Social media has been a catalyzing force in revolutions around the world. In the past few weeks, Hong Kong has seen its own youth-led uprising, and again turned to social media for solidarity and communication.
But this time, the protest largely turned from sites like Facebook under the possible threat of the police cutting off access to the Internet altogether. Instead, almost half a million protestors downloaded FireChat, a new app that builds a functioning communications network using nothing but the phones in their pockets.
What is FireChat?
FireChat is an app that uses your phone’s WiFi and Bluetooth capabilities to build what’s called a “mesh network” with other phones. Most phones are connected to each other through a centralized network, so that whenever you text someone, send an email or make a call, you’re doing so through cellular networks first, where communication can be remotely intercepted, monitored, or even blocked altogether.

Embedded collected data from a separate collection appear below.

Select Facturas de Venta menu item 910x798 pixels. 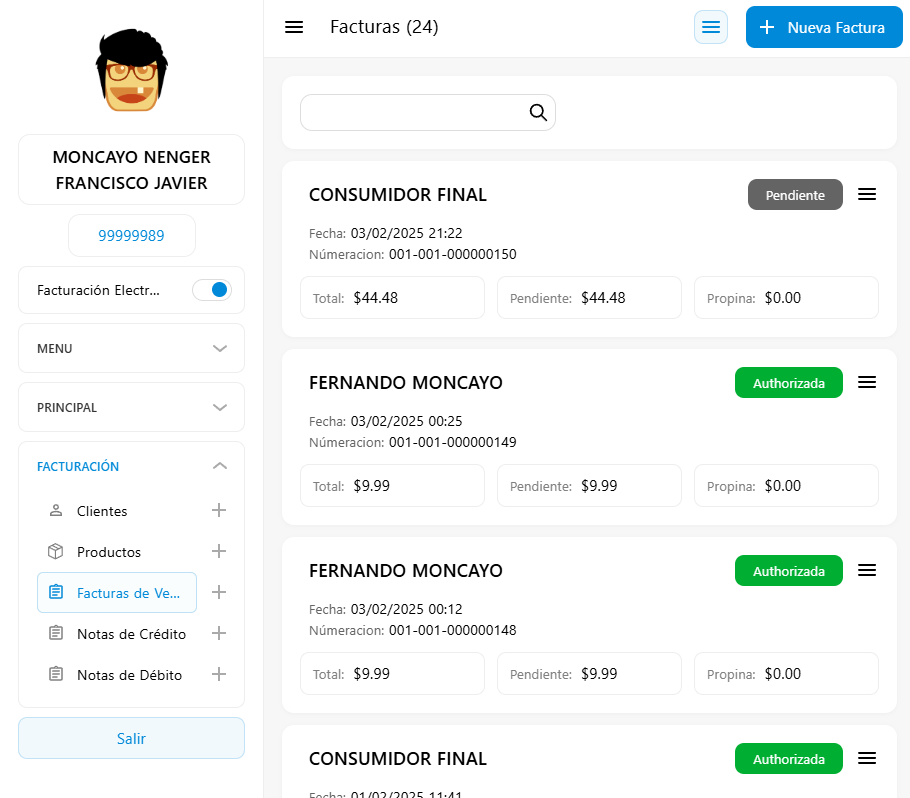point(117,593)
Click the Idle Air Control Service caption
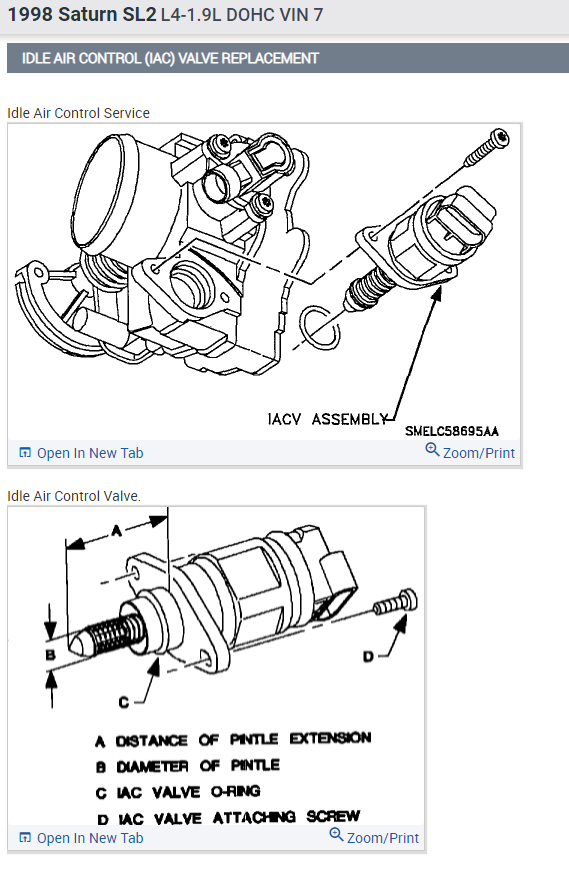This screenshot has height=884, width=569. [78, 113]
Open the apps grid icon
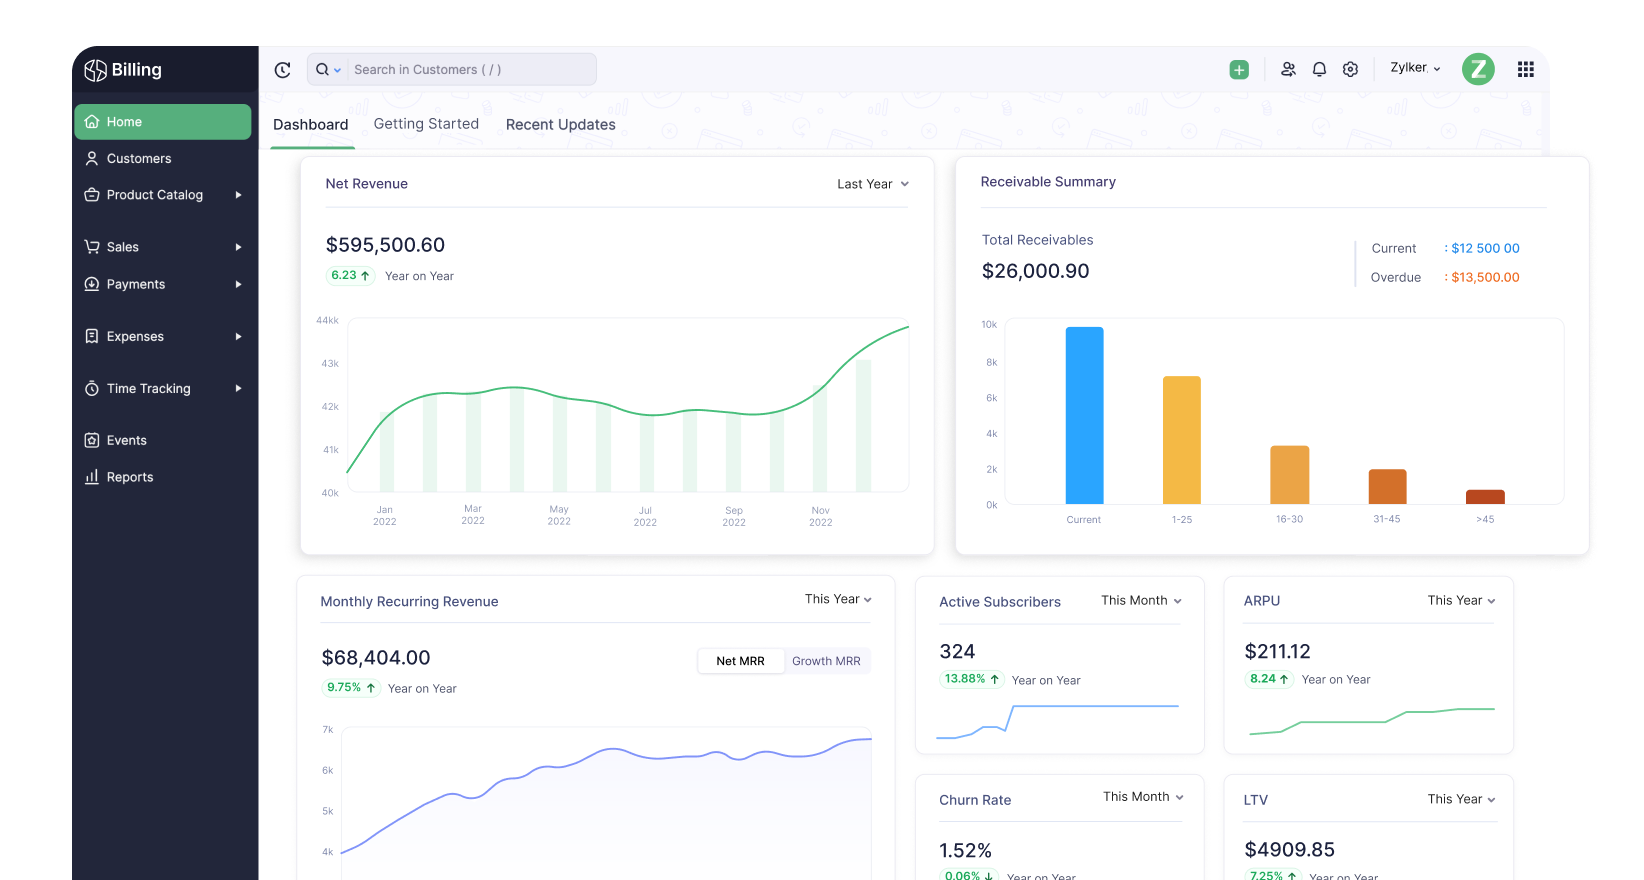The width and height of the screenshot is (1644, 880). [1525, 70]
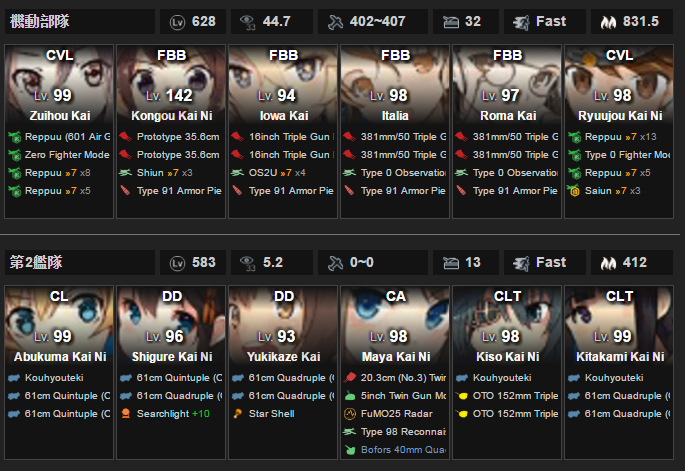Click the eye line-of-sight icon beside 44.7
This screenshot has width=685, height=471.
point(248,22)
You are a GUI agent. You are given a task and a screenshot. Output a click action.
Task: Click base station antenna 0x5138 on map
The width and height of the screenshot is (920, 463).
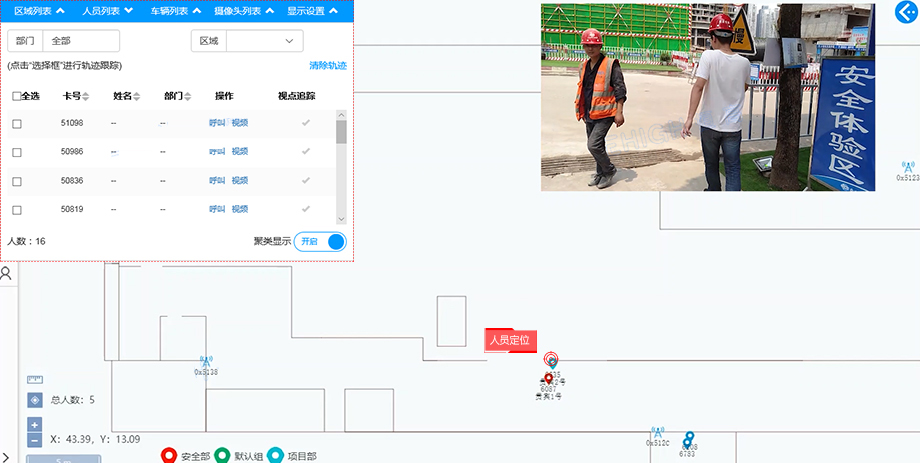(x=206, y=361)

With a mesh network, the actual network is decentralized. Devices just connect to other devices, and anyone can become a node with an anonymous screen name in that network, as long as they’re within about 40 to 70 yards of just one other node.
“This won’t work well in suburbia or rural areas — it’s for high-density urban areas,” FireChat CMO Christophe Daligault told Betabeat. “Most of our users are in countries like India, Brazil, Mexico and China.”

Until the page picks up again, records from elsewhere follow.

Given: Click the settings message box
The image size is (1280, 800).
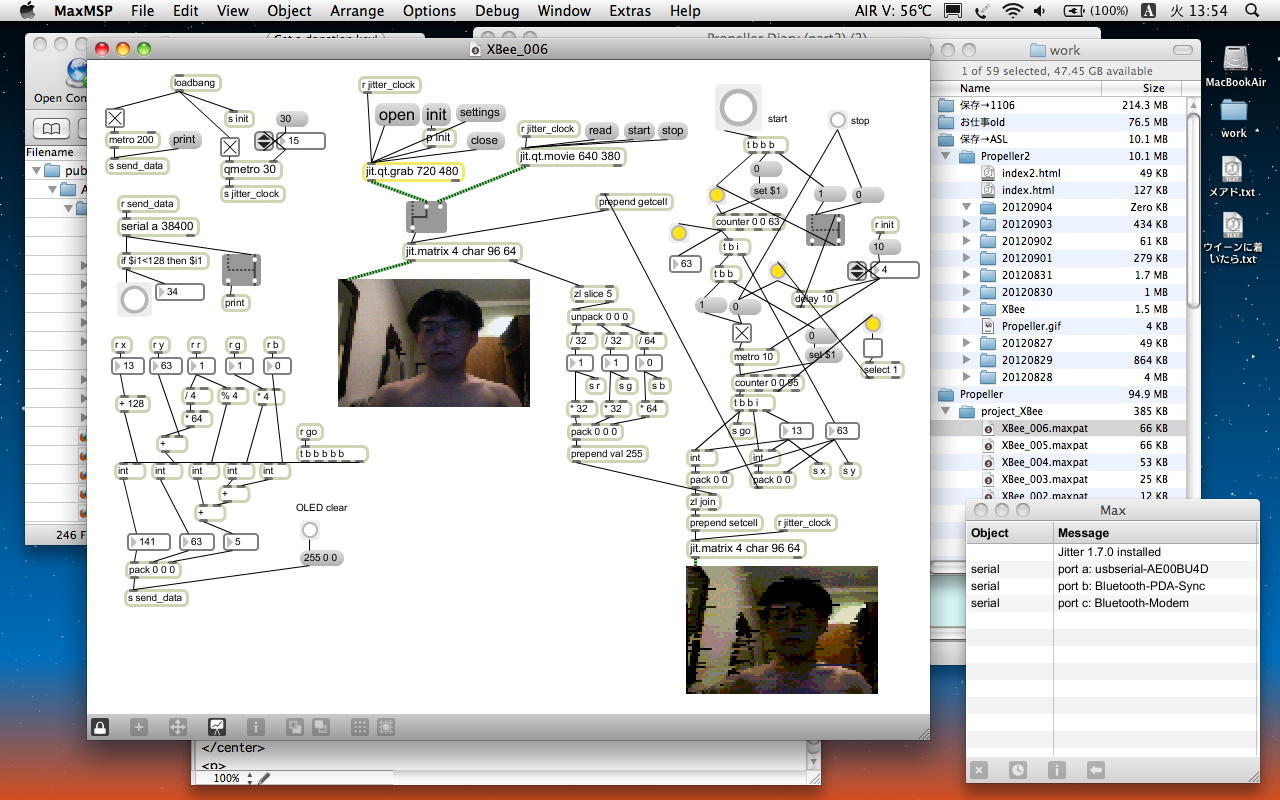Looking at the screenshot, I should 480,113.
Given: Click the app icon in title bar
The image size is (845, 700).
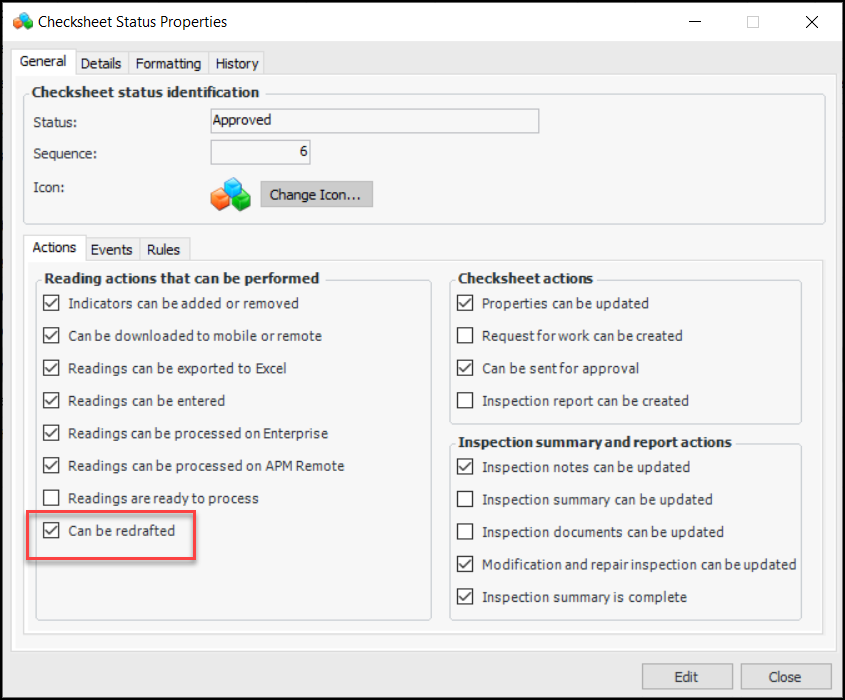Looking at the screenshot, I should click(22, 21).
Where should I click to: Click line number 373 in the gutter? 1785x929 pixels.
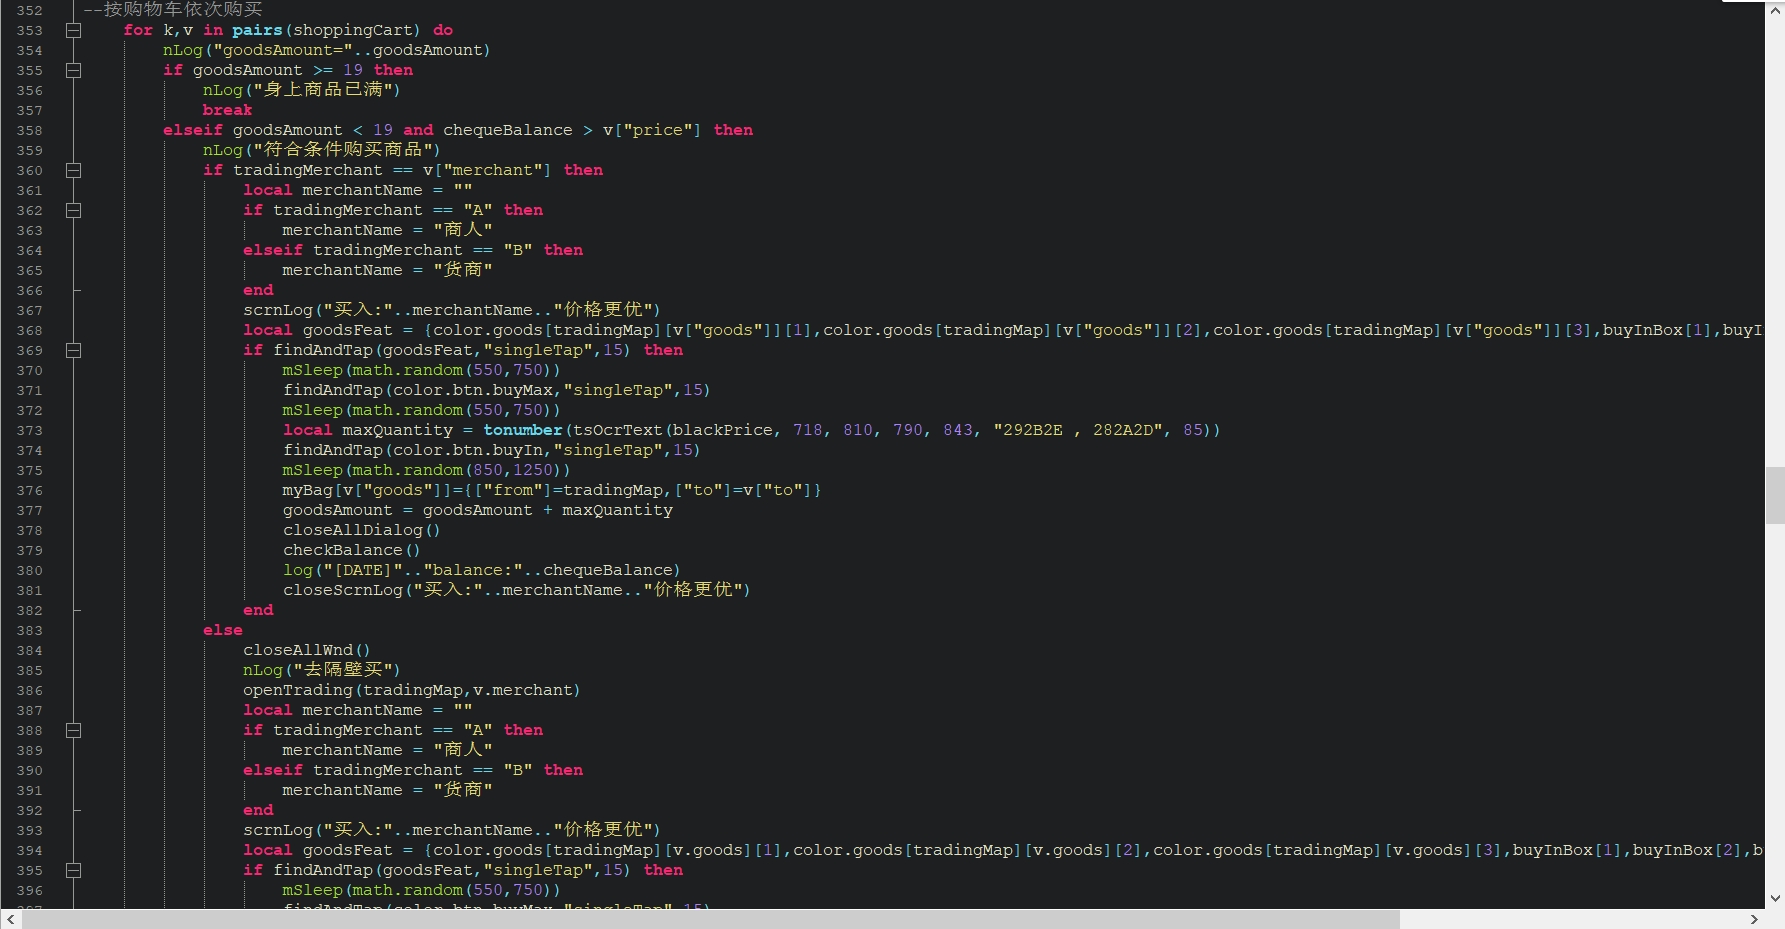tap(29, 431)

It’s also useful in areas that don’t have great communications infrastructure, like the developing world. Mr. Daligault says that they won’t often see isolated individuals using FireChat on their own — there’d be no point without a network — but smaller towns and villages will cause download spikes when they build a FireChat network far from the range of high-speed wireless Internet.
French hacker association Breizh Entropy ran FireChat through a series of tests, and though they were impressed at how efficient the app was at building mesh networks and keeping them safe, they were disappointed in how open the network really is. Though you can protect your anonymity on the network, anyone can come and go from the network, and there’s no option for private communications. Using FireChat is more like tweeting than chatting among trusted confidantes.
But the advantages of mesh networks have nothing to do with anonymous communication. While mesh networks are harder to infiltrate than centralized networks, their real strength is holding up even when someone may not have a reliable internet connection, which is what drew in the student activists of Hong Kong’s recent protests.
The Umbrella Revolution
Hong Kong has been mired in pro-democracy protests in the past couple of weeks, in an event called the Umbrella Revolution, for the umbrellas demonstrators carry to protect them from pepper spray. Because of the high concentration of activists in Hong Kong’s “Occupy Central,” cell networks were straining to serve all of the mobile users, and there were rumors that the police force could cut off Internet access.
Joshua Wong, the 17-year-old activist who grew to be one of the leaders of the Umbrella Revolution, posted on Facebook that demonstrators should download FireChat in case they lost Internet access. His suggestion, well, caught fire. Here’s how FireChat did in Hong Kong from Sunday to Saturday of last week, by the numbers:
- FireChat was downloaded in Hong Kong over 460,000 times.
- There were over 5.1 million chat sessions, and more than one million chat rooms created.
- At the height of the protests, up to 37,000 people were accessing local mesh networks using FireChat at once.
- In the first two days of last week, there were 1.5 million tweets with the hashtag #OccupyCentral, but over 2 million FireChat sessions, each lasting an average of two minutes, forty-one seconds.
Though the protesters never lost Internet access, the density of the protest allowed the activists to communicate with each other without having to worry about interference.
This wasn’t the first time FireChat had been used for a protest. In March, Taiwanese students used FireChat as an integral part of organizing the Sunflower Student Movement, another protest against Beijing’s political influence.
“There were students who were inside parliament, and some on the outside, so if the government shut down the Internet, they all wanted to be in contact,” Mr. Daligault said. “The magnitude of what’s happening in Hong Kong is much bigger than what happened in Taiwan.”
But FireChat wasn’t designed just for protests, and the team behind the app want to build out more features so that it can fulfill a larger purpose.
The Future of FireChat
FireChat wasn’t built to be a protest app, even if that’s the way it’ll be remembered in the wake of Hong Kong. Instead, it’s meant for anyone who wants to build a local network with people nearby when the Internet might not be the most secure option.
“People in Hawaii have told us that they want to get the app before Hurricanes hit,” Mr. Daligault said. “We’ve also had people from the entertainment world say they want the app for big games or concerts when the cell networks are congested.”
The next step for the team is to add features that help make FireChat more reliable and secure, like verified profiles for journalists and encrypted private messaging. And Mr. Daligault acknowledges that in moments like the Umbrella Revolution, all of the anonymity can cause plenty of confusion.
“The downside of everybody having a pseudonym is that you don’t know who’s who,” he said.